> _About this task_
In the entries below, find every line with "click" and copy it.

Dataset records:
=== Begin Enclosure ===
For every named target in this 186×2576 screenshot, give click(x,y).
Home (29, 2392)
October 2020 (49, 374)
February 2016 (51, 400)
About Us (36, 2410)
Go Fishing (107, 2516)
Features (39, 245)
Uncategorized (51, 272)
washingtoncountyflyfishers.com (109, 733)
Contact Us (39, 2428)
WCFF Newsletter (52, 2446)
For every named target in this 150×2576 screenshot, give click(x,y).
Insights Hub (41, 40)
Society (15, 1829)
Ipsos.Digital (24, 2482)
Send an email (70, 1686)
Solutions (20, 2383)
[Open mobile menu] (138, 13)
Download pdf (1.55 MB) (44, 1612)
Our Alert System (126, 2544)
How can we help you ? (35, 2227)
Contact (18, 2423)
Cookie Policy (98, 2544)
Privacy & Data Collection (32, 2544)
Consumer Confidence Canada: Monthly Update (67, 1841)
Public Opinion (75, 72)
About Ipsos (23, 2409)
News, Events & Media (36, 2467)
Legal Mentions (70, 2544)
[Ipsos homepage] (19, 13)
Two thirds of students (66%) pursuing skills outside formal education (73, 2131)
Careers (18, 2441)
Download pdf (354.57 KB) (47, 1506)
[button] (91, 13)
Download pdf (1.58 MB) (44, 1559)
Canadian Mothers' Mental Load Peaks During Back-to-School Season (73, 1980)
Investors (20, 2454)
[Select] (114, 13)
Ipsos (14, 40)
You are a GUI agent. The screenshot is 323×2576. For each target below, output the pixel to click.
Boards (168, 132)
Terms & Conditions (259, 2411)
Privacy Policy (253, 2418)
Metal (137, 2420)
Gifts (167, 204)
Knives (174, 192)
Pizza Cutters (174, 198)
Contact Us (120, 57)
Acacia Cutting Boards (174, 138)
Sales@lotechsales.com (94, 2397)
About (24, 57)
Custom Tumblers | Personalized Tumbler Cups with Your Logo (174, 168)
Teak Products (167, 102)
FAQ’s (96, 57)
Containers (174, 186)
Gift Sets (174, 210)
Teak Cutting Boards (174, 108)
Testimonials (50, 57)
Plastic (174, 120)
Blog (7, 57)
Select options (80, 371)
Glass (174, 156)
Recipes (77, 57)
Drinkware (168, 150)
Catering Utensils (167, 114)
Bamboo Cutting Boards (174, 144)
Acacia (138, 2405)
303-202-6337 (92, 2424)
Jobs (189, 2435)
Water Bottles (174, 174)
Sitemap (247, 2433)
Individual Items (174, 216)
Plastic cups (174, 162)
=== End Enclosure ===
> _Task output_
For every named target in this 186×2576 screenshot, give click(x,y).
For every named target in this 150×2576 screenshot, give click(x,y).
You are a GUI agent. The screenshot is 323×2576. For each target below, output the pixel to click.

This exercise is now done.